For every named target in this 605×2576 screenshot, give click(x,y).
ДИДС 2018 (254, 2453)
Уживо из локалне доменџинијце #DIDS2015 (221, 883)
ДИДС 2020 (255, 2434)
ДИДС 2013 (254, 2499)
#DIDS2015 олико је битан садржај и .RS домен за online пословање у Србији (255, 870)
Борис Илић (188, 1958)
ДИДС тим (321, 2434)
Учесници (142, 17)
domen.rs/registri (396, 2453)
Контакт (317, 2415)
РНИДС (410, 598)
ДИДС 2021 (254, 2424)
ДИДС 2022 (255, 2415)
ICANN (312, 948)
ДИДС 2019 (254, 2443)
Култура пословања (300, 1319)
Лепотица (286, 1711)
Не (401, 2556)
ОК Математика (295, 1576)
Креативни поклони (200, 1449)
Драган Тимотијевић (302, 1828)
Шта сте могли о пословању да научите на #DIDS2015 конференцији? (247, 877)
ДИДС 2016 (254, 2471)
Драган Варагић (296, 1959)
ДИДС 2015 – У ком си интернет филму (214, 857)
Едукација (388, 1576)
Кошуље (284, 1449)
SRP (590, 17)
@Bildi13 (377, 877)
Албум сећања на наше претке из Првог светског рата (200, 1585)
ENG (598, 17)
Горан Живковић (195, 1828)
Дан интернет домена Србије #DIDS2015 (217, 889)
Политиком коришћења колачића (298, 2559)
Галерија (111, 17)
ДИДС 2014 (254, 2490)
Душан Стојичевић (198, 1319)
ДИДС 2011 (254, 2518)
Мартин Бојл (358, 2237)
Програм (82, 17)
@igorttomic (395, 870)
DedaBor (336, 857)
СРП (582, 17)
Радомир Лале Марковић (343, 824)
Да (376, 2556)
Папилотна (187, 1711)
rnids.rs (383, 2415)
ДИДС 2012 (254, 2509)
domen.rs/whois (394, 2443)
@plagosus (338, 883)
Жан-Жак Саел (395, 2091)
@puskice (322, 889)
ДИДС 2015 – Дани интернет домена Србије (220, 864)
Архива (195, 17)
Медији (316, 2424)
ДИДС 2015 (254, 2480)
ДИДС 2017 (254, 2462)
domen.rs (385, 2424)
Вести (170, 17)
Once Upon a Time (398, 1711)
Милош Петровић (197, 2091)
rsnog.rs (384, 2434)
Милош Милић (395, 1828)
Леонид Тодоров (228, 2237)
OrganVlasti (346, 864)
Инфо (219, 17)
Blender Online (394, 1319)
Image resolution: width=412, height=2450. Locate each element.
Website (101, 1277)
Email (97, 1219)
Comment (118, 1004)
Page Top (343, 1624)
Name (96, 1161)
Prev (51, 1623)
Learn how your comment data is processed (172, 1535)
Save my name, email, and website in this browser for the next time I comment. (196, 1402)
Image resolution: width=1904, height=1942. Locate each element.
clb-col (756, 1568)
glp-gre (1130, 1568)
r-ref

What you have to do
Everything from the first line of the records through the line holding "Image resolution: width=1904, height=1942." is to be transcribed exactly; leave out all other lines.

Reply
For every named target in this 605×2576 screenshot, give click(x,y).
ДИДС 2018 (254, 2453)
Уживо из локалне доменџинијце #DIDS2015 (221, 883)
ДИДС 2020 (255, 2434)
ДИДС 2013 (254, 2499)
#DIDS2015 олико је битан садржај и .RS домен за online пословање у Србији (255, 870)
Борис Илић (188, 1958)
ДИДС тим (321, 2434)
Учесници (142, 17)
domen.rs/registri (396, 2453)
Контакт (317, 2415)
РНИДС (410, 598)
ДИДС 2021 (254, 2424)
ДИДС 2022 (255, 2415)
ICANN (312, 948)
ДИДС 2019 (254, 2443)
Култура пословања (300, 1319)
Лепотица (286, 1711)
Не (401, 2556)
ОК Математика (295, 1576)
Креативни поклони (200, 1449)
Драган Тимотијевић (302, 1828)
Шта сте могли о пословању да научите на #DIDS2015 конференцији? (247, 877)
ДИДС 2016 (254, 2471)
Драган Варагић (296, 1959)
ДИДС 2015 – У ком си интернет филму (214, 857)
Едукација (388, 1576)
Кошуље (284, 1449)
SRP (590, 17)
@Bildi13 (377, 877)
Албум сећања на наше претке из Првог светског рата (200, 1585)
ENG (598, 17)
Горан Живковић (195, 1828)
Дан интернет домена Србије #DIDS2015 (217, 889)
Политиком коришћења колачића (298, 2559)
Галерија (111, 17)
ДИДС 2014 (254, 2490)
Душан Стојичевић (198, 1319)
ДИДС 2011 (254, 2518)
Мартин Бојл (358, 2237)
Програм (82, 17)
@igorttomic (395, 870)
DedaBor (336, 857)
СРП (582, 17)
Радомир Лале Марковић (343, 824)
Да (376, 2556)
Папилотна (187, 1711)
rnids.rs (383, 2415)
ДИДС 2012 (254, 2509)
domen.rs/whois (394, 2443)
@plagosus (338, 883)
Жан-Жак Саел (395, 2091)
@puskice (322, 889)
ДИДС 2015 – Дани интернет домена Србије (220, 864)
Архива (195, 17)
Медији (316, 2424)
ДИДС 2015 (254, 2480)
ДИДС 2017 (254, 2462)
domen.rs (385, 2424)
Вести (170, 17)
Once Upon a Time (398, 1711)
Милош Петровић (197, 2091)
rsnog.rs (384, 2434)
Милош Милић (395, 1828)
Леонид Тодоров (228, 2237)
OrganVlasti (346, 864)
Инфо (219, 17)
Blender Online (394, 1319)
Image resolution: width=412, height=2450. Locate each element.
Website (101, 1277)
Email (97, 1219)
Comment (118, 1004)
Page Top (343, 1624)
Name (96, 1161)
Prev (51, 1623)
Learn how your comment data is processed (172, 1535)
Save my name, email, and website in this browser for the next time I comment. (196, 1402)
Image resolution: width=1904, height=1942. Locate each element.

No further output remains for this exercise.